== What is expected ==
Count the lines in the records below that contain the string "accomplish", treating uppercase and lowercase as different. Reply with the number alone.

== Task input ==
* * *

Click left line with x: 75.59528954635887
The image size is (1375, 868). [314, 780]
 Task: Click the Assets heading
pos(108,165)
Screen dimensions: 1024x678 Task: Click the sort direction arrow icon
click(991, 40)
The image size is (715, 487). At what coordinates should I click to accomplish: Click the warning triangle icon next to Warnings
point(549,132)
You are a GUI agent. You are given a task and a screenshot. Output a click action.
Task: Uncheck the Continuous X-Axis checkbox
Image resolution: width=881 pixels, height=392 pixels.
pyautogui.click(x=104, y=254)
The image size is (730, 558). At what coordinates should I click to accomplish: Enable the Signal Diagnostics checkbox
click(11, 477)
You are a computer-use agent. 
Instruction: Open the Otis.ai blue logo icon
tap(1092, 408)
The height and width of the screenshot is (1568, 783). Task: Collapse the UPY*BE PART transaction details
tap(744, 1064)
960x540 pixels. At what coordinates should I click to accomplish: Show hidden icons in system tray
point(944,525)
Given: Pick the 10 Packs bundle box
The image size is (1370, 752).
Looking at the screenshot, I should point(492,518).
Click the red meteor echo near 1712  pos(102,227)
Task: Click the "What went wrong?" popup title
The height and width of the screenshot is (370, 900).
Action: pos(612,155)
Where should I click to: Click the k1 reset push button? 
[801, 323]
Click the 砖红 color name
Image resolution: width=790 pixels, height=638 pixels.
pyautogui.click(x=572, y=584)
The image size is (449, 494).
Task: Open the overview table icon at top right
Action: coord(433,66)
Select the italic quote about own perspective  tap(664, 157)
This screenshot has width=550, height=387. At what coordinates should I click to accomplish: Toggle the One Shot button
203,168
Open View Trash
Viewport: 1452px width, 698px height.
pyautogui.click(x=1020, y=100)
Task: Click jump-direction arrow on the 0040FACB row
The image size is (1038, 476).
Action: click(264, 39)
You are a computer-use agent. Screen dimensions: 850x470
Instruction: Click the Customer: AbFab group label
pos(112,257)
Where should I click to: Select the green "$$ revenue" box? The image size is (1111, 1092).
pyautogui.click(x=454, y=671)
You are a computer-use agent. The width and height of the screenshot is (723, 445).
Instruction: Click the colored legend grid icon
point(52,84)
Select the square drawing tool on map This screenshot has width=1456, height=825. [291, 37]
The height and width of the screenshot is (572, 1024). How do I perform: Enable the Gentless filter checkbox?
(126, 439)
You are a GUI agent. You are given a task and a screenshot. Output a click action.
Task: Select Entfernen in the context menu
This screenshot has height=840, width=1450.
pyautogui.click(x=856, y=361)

* * *

== Answer to this task ==
4